My interest in journalling comes from a few different places, I think. I’ve always been a compulsive archivist, for one, and I like to have a record of things, even things that I very well know that no one – not even me – will care about in a week’s time, let alone a year’s or a decade’s. Also, in my work as a writer, I’ve organically developed practices and preferences that mean that it just feels most natural to think things through with a pen in my hand or a keyboard beneath my fingers – it’s how I’ve trained myself to reflect, for reasons initially more about the writing than the reflecting, but with the unexpected consequence that it’s now how I’m most able to reflect.
Another part of this attachment is an awareness of how this kind of regular, repeated action can be a form of self-fashioning. It is a way of incrementally becoming other than you have been shaped to be that emerges from the slow, not necessarily predictable alchemy of persistent practice applied to self. I think I’ve always had an instinct that this was the case, and at a certain point I read writers who – particularly if you’re careful to read them in materialist ways – provide a sort of theoretical grounding for it. I’m thinking of people like Michel Foucault and Ladelle McWhorter, though it’s been quite awhile since I’ve read either so I may not be remembering them quite right.
Despite this commitment to journalling for its own sake and to journalling as a technology of self, I also have some ambivalence about it all as well. We live in an era that often gets described as “neoliberal.” That means a bunch of things, but it includes an emphasis in our culture on a particular atomized, fragmented version of the individual, and a powerful pressure from the institutions and the messages that shape us to improve ourselves at the individual level. There are countless resources focused on any number of specific areas that help us become better selves – more productive, more successful, more moral, happier, whatever. This is not unrelated to the emphasis in earlier social formations on Christian, particularly Protestant, moral self-improvement, but today it is often at least subtly connected to our capacity to be useful in the capitalist economy. And it has a renewed vigour and ubiquity in recent decades, as collective institutions face ongoing attack and elites work very, very hard to make sure we have no one and nothing to count on but ourselves. So my ambivalence is out of a concern that this practice is a sort of capitulation to neoliberal culture, which I should be refusing and resisting.

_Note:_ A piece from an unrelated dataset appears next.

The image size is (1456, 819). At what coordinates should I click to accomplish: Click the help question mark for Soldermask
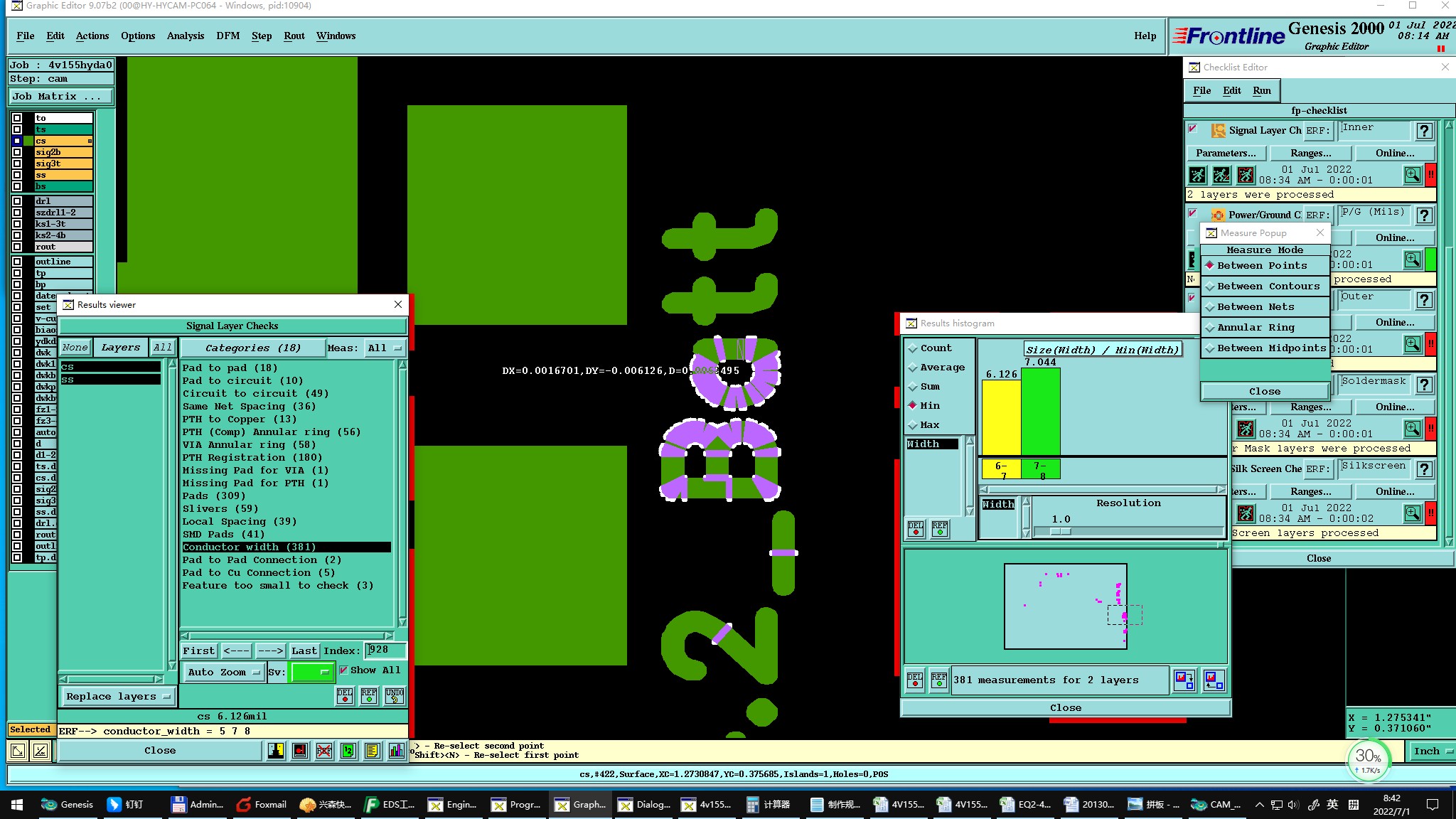pyautogui.click(x=1424, y=385)
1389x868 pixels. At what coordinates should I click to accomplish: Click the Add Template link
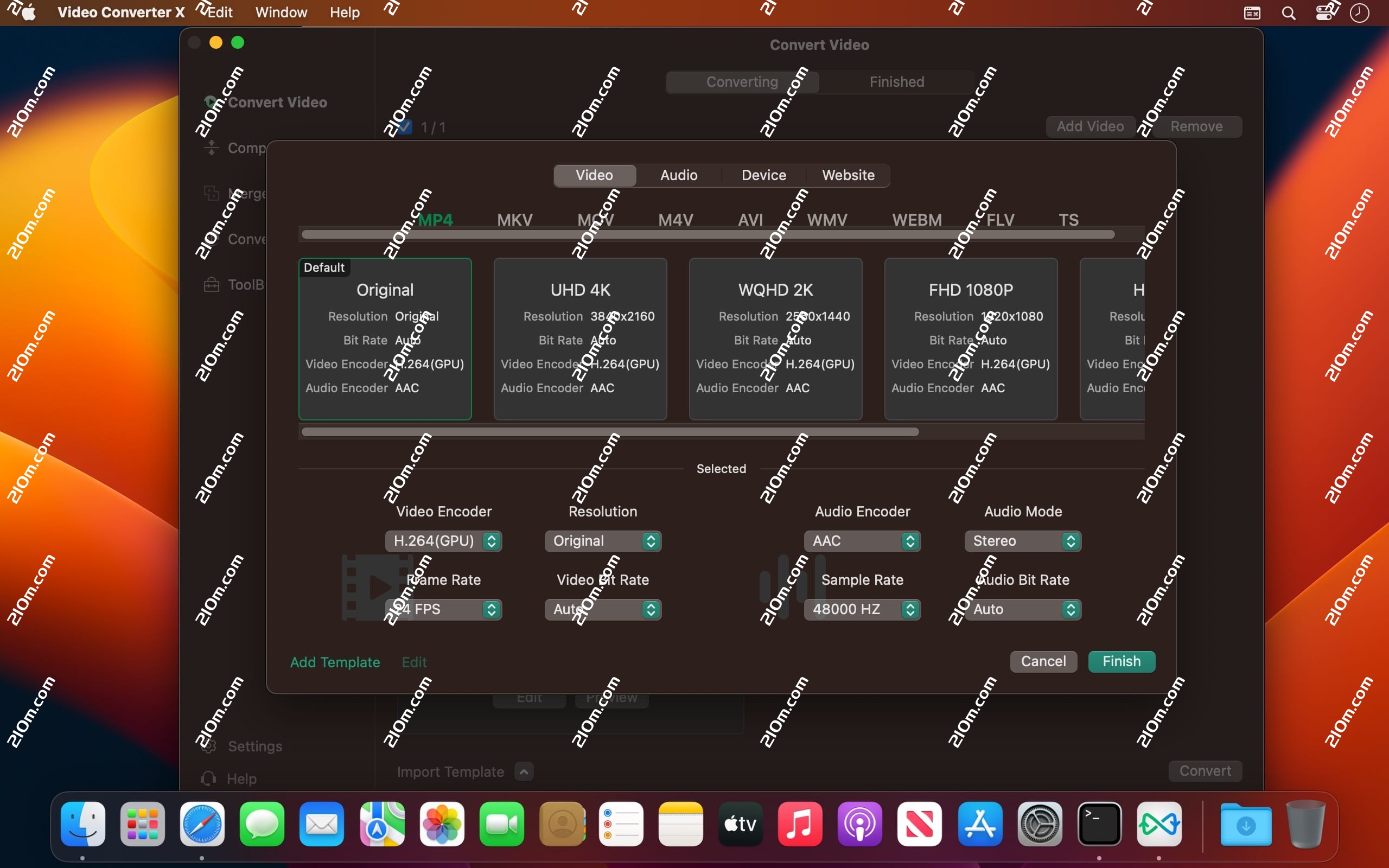[x=335, y=661]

I have to say, though, that these misgivings don’t really exert much power over me. Journalling as a practice to help me keep my days on track, to help me write the things I want to write, and to help me be who I want to be, fits with my life. And, yes, I live in this moment, not a different one. My sense of what it means to be a self developed pretty much in exact tandem with the neoliberal era, which started to take shape in the decade in which I was born. The options that I have for knowing about the world, for engaging with the world, for figuring out what it means to be a person in the world are, by necessity, going to be shaped by that reality, even if some part of me yearns for the other worlds which we know are possible and which we can collectively bring into being – worlds in which the isolation, the fragmentation, the individual-on-their-own-ness of today is replaced with a richer intersubjective, woven-together, individual-in-collectivity-in-the-social-ness. And as much as part of me would like to have some clear, ready-made we as the basis for engagement with living in and trying to transform the world, I just don’t have that. Even given the various kinds of we that I am a part of and that I aspire to be part of in the future, especially for the kind of self that I am and the shape of social world in which I currently exist, I is an important starting point for making any of that happen. I-in-relation, sure – we are never as isolated from the social world as we’re told or as we often feel. But, still, in figuring out how to act, how to be, I can’t just skip over I. And for me, a big part of that is journalling, including in intensive ways in late December and the first couple of days of January.